The following is a guest post by Amanda Lahikainen, teacher of art and art history at Aquinas College and a 2013 Kluge Fellow at The John W. Kluge Center.
After participating in last June’s #ScholarFest at The John W. Kluge Center, I became inspired to create a similar event at my home institution, Aquinas College (AQ), a small Liberal Arts College in Michigan. I named the event the “AQ Lightning Talks” and it occurred on March 17, 2016.
Fourteen conversations between Aquinas faculty members and students took place in two different rooms over the span of one hour. Twelve academic disciplines were represented: art history, bioethics, biology, communication studies, economics, history, mathematics, physics, political science, psychology, sociology, and visual art. Designed to include faculty and students from as wide a range of disciplines as possible, the event encapsulated the same wonderful spirit of interdisciplinarity that I experienced at the Kluge Center as a Kluge Fellow in 2013 and a #ScholarFest participant in 2015.
As a Kluge Fellow, I conducted researched on the large collection of British graphic satires held by the Library’s Prints and Photographs Division, including a relatively unknown genre of prints called satirical banknotes. These prints, which mocked the small denomination notes printed by the monarch, have a fascinating relationship to the growing culture of paper money in Britain at the turn of the nineteenth century and are the subject of my forthcoming book manuscript. In my book, I suggest that paper money is an understudied aspect of print culture, and attempt to position the concept of satirical imitation as an important characteristic of knowledge formation.
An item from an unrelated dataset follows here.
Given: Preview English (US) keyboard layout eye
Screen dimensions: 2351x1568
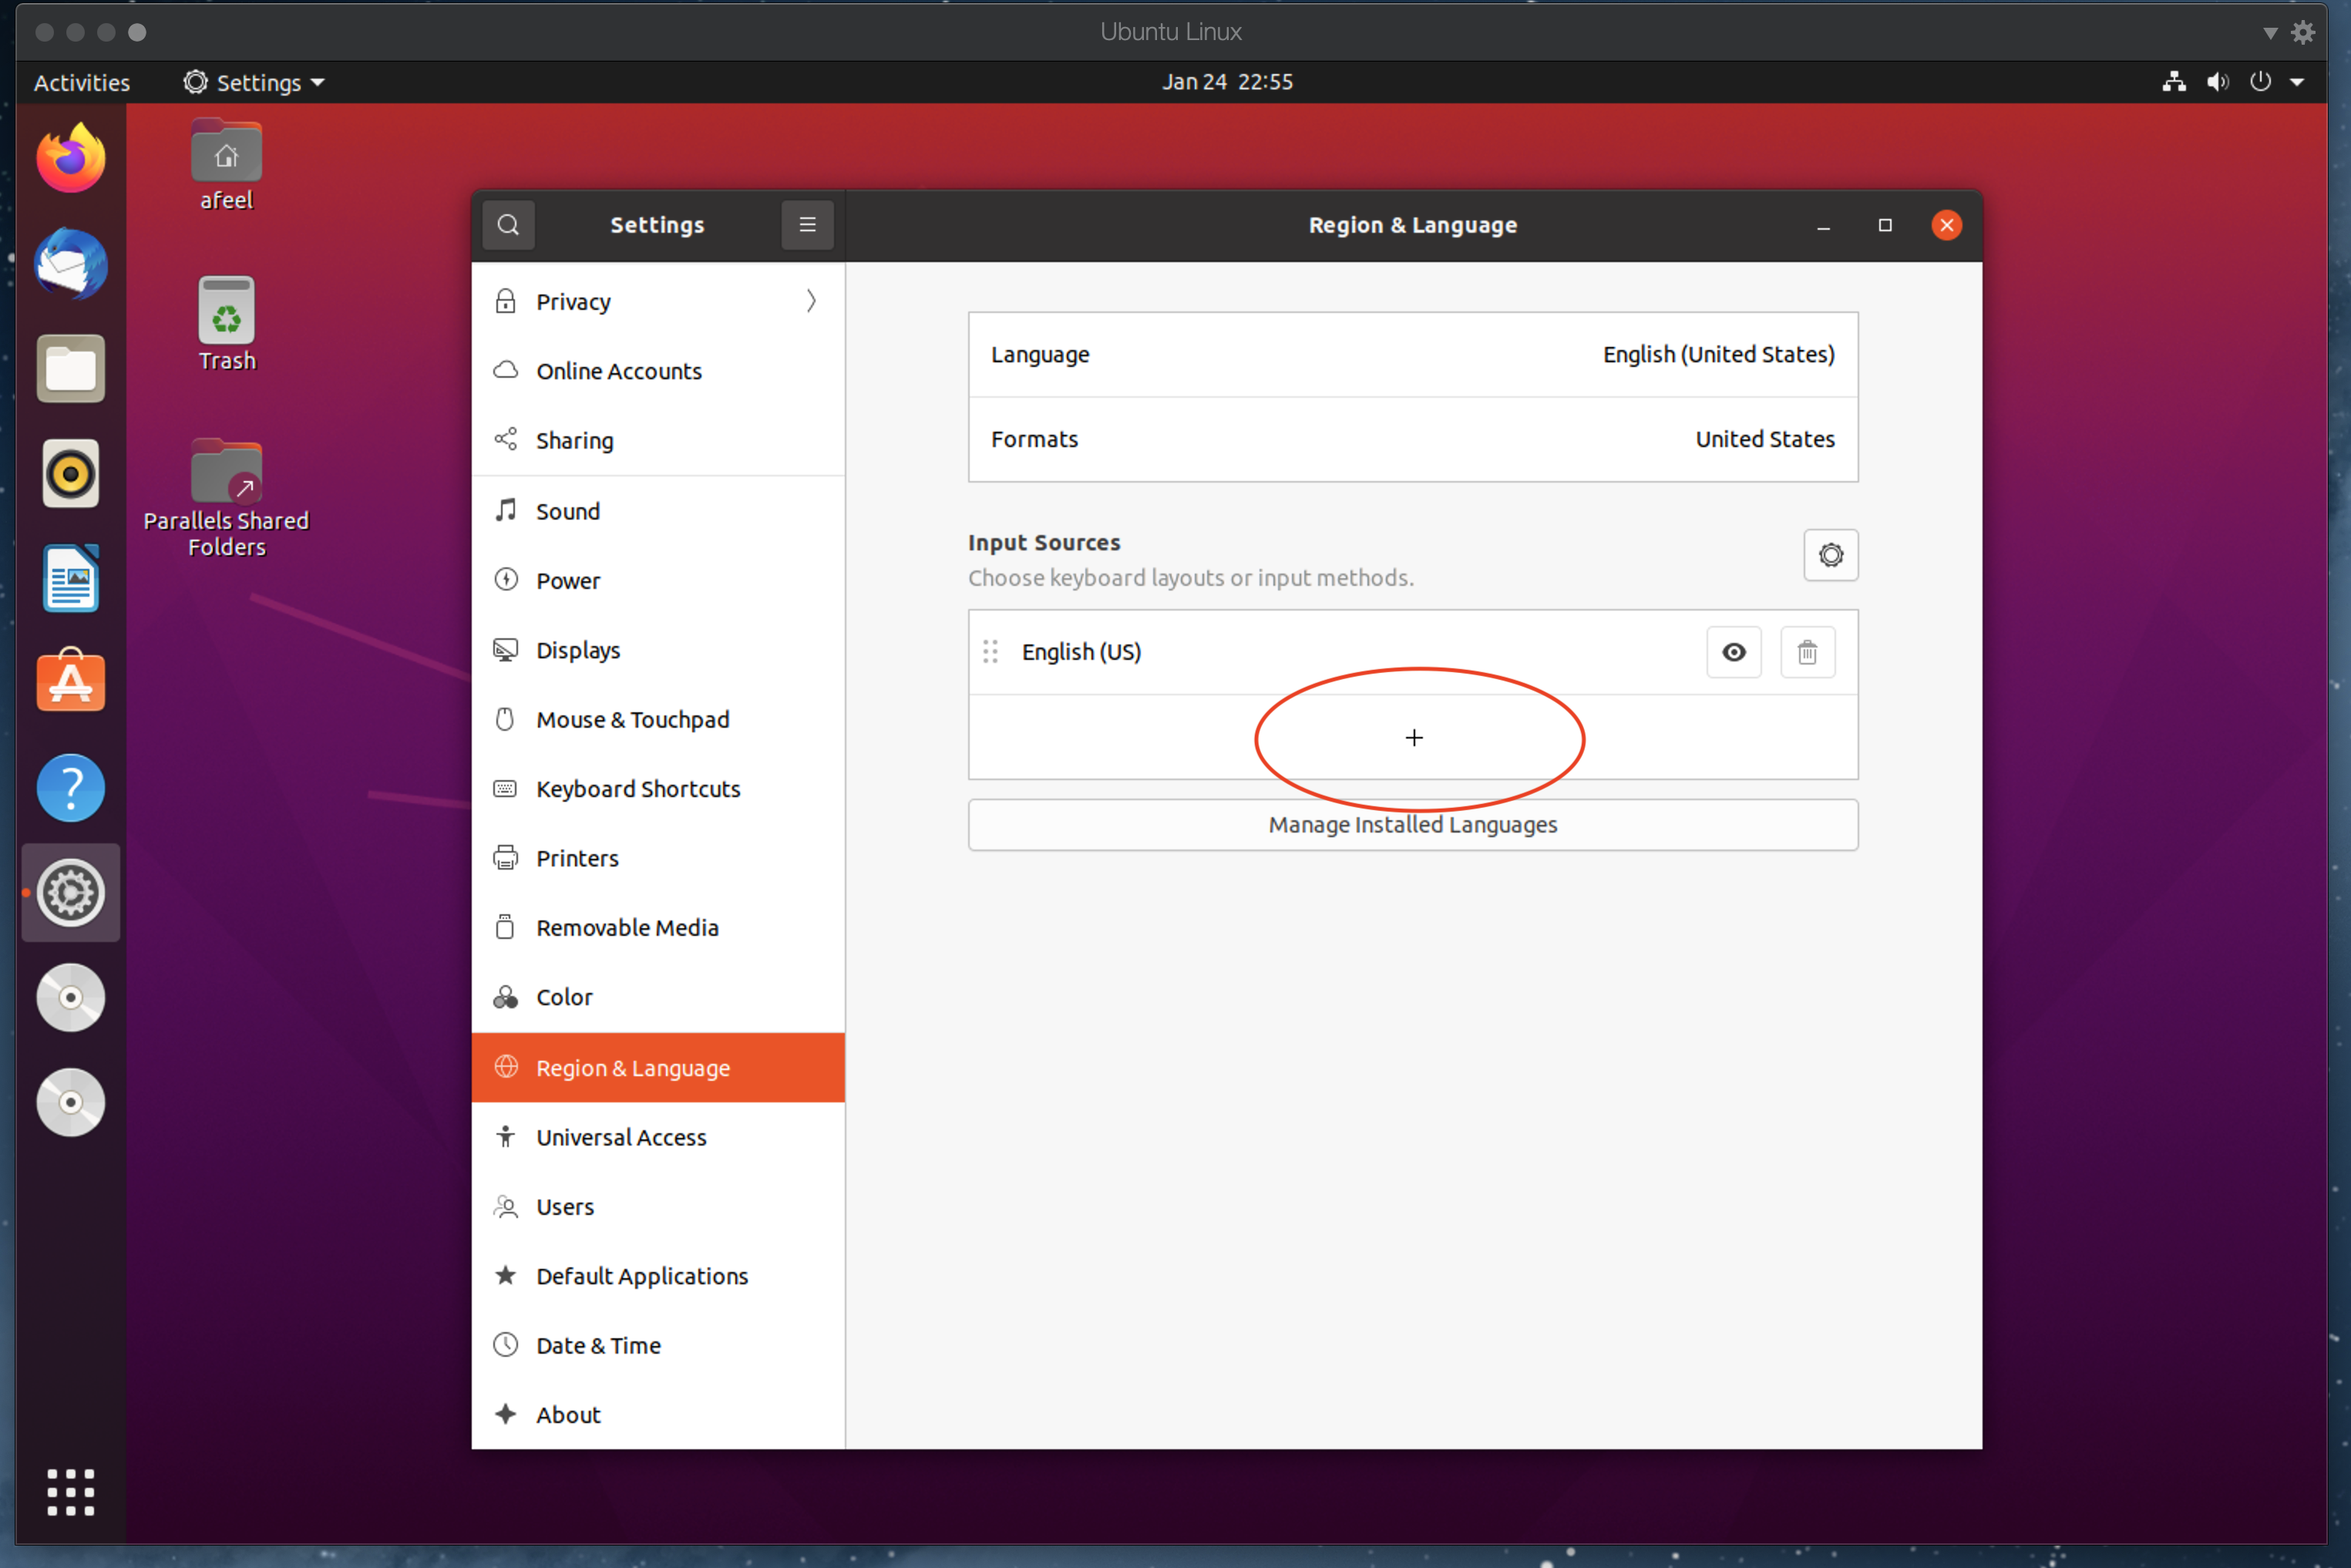Looking at the screenshot, I should (x=1733, y=652).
During my conversation at #ScholarFest with literature scholar Kathleen Lynch, Executive Director of the Folger Institute, Dr. Lynch discussed her book project on protestant autobiography and the importance of narrative in creating identity in seventeenth-century Britain. While I considered talking about paper money as an aspect of cultural identity in late eighteenth century Britain–which would have synched neatly with Dr. Lynch’s work–I was struck at that time (and still am) by the vandalization of the ancient city of Palmyra (a largely Roman city in modern-day Syria) and decided to frame my remarks in the context of material culture and world heritage. My central observation, following Dr. Romila Thapar’s comments about nationalism at the #ScholarFest dinner the night before, was that material culture can, and often does, serve as the basis for building national identity. Reflecting on the broader goals of the Library of Congress and Kluge Center, I observed that although the Library and Islamic State take opposite positions on the preservation of material culture, they both recognize and respond to its importance. The Library of Congress preserves material objects and facilitates their study, while the Islamic State and similar groups actively seek to destroy them. Discussing preservation and world heritage were important ways for me to tie my background in art history to current events, and reveal how the study of art and material culture can help us evaluate our own value systems.
Based on this model of an exchange, I gave participants in the AQ Lightning Talks 7-8 minutes for their discussions. The overall purpose of the program was to demonstrate the value of a liberal arts education. During my event introduction, I defined ‘liberal’ as “being open to new opinions or ideas, and the broadening of knowledge.” On our campus, a number of initiatives have recently been discussed for how to increase student engagement with academic research and the broader community. Pairing faculty with students was a great way to expose students to real-world public speaking, as well as showcase student involvement in research and discipline knowledge.
The participants were instructed to engage with current events and recent peer-reviewed literature in their field. The content of the conversations, however, was entirely driven by the faculty member and student. A number of ideas and themes were discussed, including: Dominican inclusivity on campus; Malcolm McLean’s shipping container – “The Box” – as central to globalized trade and increased prosperity; the possibility of objectivity and “unfinished Empire” in relation to the history of Britain; how the origin of gold is a recently solved mystery in physics (it formed in dead stars, apparently); and site-specific art in “ArtPrize”, an event held annually in Grand Rapids. We also discussed the idea of “just war” in relation to the Middle East, the role of genes in understanding schizophrenia, and one “BRIC”-related topic: Chinese contemporary art. The talks combined to last just under ninety minutes and received glowing reviews from students, faculty and staff. To my surprise, most students seemed shocked by how many connections there were among disciplines seemingly as different as math and communication studies. Several students said: “We want conversation parings between different disciplines next time.” Next time? Well, we might make it a tradition.
I ended my opening remarks that day with a comment about contemporary culture, attempting to de-naturalize the presence of social media that had clearly given rise to the format of both #ScholarFest and the AQ Lightning Talks. I noted that in a culture dominated by speed dating, TED talks, and social media, we want to recognize the trends in culture and participate in them, but also wish to be open to analyzing and criticizing them. Though nobody needed my permission to criticize our event, I wanted to ensure such critical thinking was central to the spirit of our conversations.
Amanda Lahikainen teaches at Aquinas College in Grand Rapids, Michigan. She was a 2013 Kluge Fellow at The John W. Kluge Center and participant in the first-ever #ScholarFest, June 10-11, 2015, at the Library of Congress.